▶ _What to do_
Each line below that contains "address" counts once; report the total and nothing more.

▶ _Material provided_
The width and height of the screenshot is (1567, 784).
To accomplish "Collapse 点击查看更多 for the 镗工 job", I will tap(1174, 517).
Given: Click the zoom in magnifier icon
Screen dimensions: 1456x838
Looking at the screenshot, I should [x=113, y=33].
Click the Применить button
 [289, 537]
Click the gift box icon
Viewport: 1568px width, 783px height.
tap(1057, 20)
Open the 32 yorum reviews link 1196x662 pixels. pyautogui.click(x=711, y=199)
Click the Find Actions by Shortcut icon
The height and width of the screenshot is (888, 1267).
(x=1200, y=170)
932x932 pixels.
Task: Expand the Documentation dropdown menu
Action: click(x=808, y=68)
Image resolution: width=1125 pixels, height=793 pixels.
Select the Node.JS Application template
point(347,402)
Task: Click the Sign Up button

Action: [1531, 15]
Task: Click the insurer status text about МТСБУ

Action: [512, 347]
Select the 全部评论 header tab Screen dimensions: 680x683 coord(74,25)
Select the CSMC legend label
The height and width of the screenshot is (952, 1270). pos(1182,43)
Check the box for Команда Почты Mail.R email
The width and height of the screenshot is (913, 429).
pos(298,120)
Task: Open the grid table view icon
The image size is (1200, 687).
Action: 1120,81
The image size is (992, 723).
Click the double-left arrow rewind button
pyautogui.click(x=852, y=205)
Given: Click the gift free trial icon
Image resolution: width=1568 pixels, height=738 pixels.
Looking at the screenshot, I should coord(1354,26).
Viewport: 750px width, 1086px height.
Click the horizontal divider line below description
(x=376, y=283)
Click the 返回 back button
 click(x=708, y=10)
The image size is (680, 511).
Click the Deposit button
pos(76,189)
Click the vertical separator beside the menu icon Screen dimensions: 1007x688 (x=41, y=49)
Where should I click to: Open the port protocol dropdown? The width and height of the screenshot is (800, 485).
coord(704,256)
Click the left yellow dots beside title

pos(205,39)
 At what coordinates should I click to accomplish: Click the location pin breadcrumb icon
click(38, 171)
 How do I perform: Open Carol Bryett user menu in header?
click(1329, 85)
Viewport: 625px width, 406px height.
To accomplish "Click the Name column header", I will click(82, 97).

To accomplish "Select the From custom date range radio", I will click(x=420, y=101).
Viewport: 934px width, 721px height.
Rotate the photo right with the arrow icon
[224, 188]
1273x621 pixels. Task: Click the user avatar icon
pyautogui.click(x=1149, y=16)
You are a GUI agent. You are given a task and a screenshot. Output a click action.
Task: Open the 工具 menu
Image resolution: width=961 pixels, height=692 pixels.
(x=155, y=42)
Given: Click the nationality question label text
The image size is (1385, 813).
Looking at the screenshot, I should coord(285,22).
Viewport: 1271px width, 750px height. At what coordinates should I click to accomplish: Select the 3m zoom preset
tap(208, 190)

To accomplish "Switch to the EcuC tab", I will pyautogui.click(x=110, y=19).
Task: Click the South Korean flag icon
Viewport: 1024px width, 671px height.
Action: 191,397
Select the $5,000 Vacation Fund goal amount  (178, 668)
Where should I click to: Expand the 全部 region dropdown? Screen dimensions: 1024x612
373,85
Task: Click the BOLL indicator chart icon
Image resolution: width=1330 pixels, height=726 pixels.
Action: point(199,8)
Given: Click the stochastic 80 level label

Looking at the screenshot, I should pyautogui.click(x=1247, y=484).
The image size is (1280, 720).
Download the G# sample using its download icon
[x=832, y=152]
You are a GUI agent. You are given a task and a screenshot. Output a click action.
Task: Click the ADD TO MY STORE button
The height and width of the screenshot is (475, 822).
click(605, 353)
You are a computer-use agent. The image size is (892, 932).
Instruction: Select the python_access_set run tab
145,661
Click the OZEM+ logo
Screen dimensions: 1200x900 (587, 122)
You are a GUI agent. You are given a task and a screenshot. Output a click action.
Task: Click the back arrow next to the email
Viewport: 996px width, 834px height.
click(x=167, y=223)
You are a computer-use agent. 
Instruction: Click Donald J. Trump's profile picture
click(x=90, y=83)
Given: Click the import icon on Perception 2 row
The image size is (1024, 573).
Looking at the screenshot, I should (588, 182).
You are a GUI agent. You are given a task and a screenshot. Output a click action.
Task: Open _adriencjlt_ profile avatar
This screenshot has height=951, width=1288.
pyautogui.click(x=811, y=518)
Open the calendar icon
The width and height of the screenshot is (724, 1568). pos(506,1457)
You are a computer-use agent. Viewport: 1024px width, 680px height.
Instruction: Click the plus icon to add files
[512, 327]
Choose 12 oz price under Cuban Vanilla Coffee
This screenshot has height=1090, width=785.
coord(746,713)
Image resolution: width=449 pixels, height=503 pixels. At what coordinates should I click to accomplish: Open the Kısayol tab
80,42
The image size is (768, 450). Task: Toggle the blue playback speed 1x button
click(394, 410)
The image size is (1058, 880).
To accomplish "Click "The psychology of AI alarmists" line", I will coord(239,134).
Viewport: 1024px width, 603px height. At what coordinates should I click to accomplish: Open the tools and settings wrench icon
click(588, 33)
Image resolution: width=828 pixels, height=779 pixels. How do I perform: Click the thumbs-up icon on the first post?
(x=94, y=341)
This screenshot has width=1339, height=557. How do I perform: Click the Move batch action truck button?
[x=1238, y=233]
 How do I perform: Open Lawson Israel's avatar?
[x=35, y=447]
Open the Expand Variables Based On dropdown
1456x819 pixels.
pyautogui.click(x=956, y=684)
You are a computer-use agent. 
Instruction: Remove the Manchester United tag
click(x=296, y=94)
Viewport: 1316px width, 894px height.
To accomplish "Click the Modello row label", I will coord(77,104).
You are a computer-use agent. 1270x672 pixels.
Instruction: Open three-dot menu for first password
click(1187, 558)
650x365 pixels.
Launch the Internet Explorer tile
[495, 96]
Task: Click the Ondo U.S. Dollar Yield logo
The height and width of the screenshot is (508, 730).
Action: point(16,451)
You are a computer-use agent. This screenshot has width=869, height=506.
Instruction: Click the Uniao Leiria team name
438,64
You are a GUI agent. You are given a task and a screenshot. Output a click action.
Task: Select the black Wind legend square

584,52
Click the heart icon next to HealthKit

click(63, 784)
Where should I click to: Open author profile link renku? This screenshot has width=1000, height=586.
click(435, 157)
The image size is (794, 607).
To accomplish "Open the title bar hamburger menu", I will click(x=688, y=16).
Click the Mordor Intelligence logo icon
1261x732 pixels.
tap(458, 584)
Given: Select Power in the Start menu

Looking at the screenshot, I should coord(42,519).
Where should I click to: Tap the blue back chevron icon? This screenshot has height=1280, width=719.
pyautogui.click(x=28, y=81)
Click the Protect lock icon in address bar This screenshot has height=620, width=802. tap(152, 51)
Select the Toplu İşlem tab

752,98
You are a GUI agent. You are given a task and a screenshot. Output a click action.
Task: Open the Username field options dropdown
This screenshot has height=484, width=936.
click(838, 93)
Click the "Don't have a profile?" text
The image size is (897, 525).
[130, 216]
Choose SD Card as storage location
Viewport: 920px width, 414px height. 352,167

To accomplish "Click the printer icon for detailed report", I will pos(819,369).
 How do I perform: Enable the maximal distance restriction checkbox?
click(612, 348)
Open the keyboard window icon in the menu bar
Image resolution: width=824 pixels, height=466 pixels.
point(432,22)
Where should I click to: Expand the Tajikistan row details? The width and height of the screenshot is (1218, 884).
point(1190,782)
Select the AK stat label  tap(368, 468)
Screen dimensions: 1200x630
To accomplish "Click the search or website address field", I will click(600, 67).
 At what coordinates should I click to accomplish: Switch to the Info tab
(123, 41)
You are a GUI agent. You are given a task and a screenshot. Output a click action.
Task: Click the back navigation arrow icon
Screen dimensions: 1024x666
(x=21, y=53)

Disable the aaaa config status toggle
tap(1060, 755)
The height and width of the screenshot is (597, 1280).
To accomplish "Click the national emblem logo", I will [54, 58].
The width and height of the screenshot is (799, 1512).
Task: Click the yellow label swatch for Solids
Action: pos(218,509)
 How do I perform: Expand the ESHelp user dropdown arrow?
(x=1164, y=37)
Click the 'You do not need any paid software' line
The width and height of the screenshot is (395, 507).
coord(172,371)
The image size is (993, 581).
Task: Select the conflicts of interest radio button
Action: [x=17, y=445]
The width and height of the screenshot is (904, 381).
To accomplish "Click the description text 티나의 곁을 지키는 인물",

▶ _Reply to the exercise_
2